══ SOURCE DATA ══
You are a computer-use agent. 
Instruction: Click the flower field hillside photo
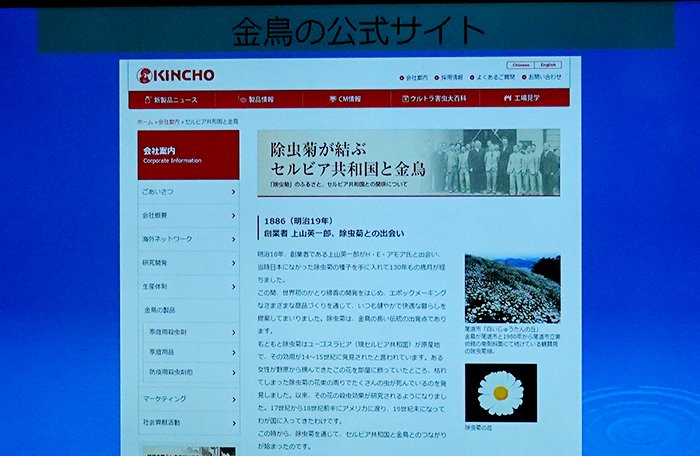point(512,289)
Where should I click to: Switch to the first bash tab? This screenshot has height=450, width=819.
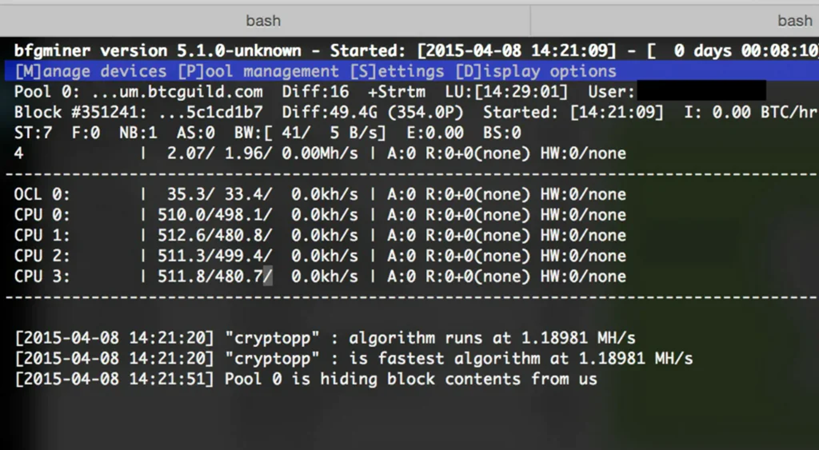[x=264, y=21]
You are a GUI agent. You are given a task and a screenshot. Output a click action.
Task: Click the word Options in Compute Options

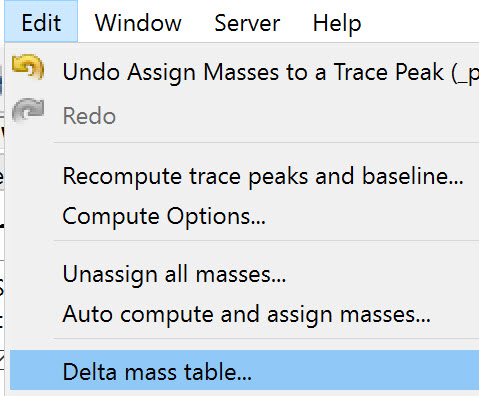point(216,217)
═══
_EXERCISE AIM:_
The data above should be returned in full, exactly as written, apart from its images.

_EXERCISE SOLUTION:_
You are a computer-use agent. 
Instruction: Click the flower field hillside photo
point(512,289)
Where should I click to: Switch to the first bash tab? This screenshot has height=450, width=819.
[x=264, y=21]
You are a GUI agent. You are given a task and a screenshot. Output a click action.
Task: Click the word Options in Compute Options

point(216,217)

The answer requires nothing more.